Source:
-.-.-

I want to plot multiple time-series variables in the same plot so that I can see how the time series lags line up. I will have a few different plots for different groups of data, and each of those plots will represent a different group of data, although each plot will have variables with the same name.
I could do it individually, one variable at a time. But I have like a hundred variables.
Here is an example of my dataset where lag
is the lag point (from the ccf()
) and each var
is the ACF of a different variable at that lag point.
sampledf <- data.frame(
lag = -10:10,
var1 = rnorm(21),
var2 = rnorm(21),
var3 = rnorm(21)
)
Now I could plot them fairly easily like this:
plot(sampledf$lag,
sampledf$var1,
type = "l",
col = 1,
xlab = "Lag",
ylab = "ACF")
lines(sampledf$lag,
sampledf$var2,
type = "l",
col = 2)
lines(sampledf$lag,
sampledf$var3,
type = "l",
col = 3)
legend("topright",
c("Var1", "Var2", "Var3"),
lty = 1,
col = 1:3)
But then I am doing each variable manually. And if I wanted to view the correlations in a different way-for example, one plot with var1
from each of sampledf1
, sampledf2
, through sampledf20
, I would have to start all over.
Is there a way to automate this in fewer lines of code? This is just beyond my level of R programming but I realise this probably has something to do with functions and things (R is mainly a "stats" tool in my work).
I'm also open to different functions to view cross-correlations in different ways if there's a completely different (yet easier) way to achieve this.
You will likely very quickly run out of colors, but you can do this:
plot(sampledf$lag,
sampledf$var1,
type = "n",
col = 1,
xlab = "Lag",
ylab = "ACF")
Map(function(y, col) lines(sampledf$lag, y, col=col, type="l"),
sampledf[,-1], seq_len(ncol(sampledf)-1))
legend("topright",
c("Var1", "Var2", "Var3"),
lty = 1,
col = 1:3)
This works much better in a "long" format.
library(ggplot2)
tidyr::pivot_longer(sampledf, -lag) |>
ggplot(aes(lag, value, color = name, group = name)) +
geom_line()

-.-.-

Information given:
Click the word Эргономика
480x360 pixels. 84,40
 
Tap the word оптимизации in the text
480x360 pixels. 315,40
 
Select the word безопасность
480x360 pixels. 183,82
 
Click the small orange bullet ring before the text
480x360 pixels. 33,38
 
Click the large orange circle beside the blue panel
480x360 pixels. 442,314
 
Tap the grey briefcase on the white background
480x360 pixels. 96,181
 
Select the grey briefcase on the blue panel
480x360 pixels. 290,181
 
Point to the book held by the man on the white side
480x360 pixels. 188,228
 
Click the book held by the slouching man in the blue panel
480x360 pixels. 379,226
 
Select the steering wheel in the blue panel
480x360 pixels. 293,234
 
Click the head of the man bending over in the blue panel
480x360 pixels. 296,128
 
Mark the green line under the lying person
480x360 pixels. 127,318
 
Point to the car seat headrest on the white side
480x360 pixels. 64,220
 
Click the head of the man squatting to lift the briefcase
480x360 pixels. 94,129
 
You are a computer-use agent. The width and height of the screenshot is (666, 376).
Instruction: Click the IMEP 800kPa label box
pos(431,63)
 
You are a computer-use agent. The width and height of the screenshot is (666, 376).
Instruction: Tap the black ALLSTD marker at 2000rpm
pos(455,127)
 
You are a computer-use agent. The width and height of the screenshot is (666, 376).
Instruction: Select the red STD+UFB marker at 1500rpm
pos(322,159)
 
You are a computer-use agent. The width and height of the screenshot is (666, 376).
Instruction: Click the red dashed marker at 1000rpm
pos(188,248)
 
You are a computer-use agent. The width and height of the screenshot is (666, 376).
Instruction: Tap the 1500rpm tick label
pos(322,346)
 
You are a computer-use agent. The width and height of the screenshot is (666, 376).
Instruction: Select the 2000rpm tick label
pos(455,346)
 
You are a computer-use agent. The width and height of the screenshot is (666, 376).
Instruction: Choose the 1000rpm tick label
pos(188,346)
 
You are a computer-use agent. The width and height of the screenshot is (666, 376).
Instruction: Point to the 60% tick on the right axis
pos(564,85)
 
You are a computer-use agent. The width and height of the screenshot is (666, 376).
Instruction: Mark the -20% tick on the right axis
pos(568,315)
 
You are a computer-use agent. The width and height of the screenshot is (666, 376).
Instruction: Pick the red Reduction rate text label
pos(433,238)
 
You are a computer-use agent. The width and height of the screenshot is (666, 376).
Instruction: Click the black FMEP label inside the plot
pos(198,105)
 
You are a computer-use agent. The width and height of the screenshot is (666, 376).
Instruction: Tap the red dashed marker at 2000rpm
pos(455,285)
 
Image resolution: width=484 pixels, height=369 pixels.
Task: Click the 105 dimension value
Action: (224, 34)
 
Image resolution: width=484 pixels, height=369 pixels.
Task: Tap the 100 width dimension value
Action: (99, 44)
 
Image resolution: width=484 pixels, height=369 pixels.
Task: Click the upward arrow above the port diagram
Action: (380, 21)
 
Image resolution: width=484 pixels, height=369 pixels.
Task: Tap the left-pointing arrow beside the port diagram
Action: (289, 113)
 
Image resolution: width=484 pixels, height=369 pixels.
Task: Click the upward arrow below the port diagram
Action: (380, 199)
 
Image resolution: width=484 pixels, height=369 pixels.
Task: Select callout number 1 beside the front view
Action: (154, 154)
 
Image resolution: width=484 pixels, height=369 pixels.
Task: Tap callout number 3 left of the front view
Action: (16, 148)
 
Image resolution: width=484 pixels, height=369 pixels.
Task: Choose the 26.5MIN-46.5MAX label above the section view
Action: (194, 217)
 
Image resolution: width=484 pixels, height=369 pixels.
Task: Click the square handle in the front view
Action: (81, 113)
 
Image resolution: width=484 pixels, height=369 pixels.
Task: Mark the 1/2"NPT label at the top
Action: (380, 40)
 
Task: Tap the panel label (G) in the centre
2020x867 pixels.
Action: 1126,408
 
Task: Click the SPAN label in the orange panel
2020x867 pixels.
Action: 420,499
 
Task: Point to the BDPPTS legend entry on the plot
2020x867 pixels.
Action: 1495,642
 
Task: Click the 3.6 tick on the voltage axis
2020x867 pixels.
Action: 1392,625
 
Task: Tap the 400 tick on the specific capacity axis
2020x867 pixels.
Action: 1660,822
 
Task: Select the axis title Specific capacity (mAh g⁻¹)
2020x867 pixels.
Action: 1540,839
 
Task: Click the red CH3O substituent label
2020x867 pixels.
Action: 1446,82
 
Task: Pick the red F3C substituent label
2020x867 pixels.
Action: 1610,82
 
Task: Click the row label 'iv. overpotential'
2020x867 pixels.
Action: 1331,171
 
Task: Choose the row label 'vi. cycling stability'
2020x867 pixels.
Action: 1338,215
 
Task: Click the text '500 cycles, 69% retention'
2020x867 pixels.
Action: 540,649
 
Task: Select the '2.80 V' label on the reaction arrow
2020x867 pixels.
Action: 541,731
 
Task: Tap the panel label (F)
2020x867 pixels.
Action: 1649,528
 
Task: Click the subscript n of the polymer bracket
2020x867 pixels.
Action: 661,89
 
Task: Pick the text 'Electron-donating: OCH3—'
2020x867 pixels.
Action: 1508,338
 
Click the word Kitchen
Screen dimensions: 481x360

-.-.-

Directive 1:
Answer these questions from the R plotting thread, one line each:
(a) Roughly how many variables does the asker say they have?
(b) Which function does each lag point come from?
(c) What does the first reply warn you will likely run out of?
Directive 2: Shorten the paragraph of the R plotting thread that begins "I want to plot multiple time-series variables" and keep its main facts.
Directive 3: Reproduce the R plotting thread word for word from "I want to plot" to "a hundred variables.".

Result 1:
(a) About a hundred variables.
(b) The ccf() function.
(c) Colors.

Result 2: I want to plot several time-series variables together to see how their lags line up. I will make a few plots, each for a different group of data, and every plot will have variables with the same names.

Result 3:
I want to plot multiple time-series variables in the same plot so that I can see how the time series lags line up. I will have a few different plots for different groups of data, and each of those plots will represent a different group of data, although each plot will have variables with the same name.
I could do it individually, one variable at a time. But I have like a hundred variables.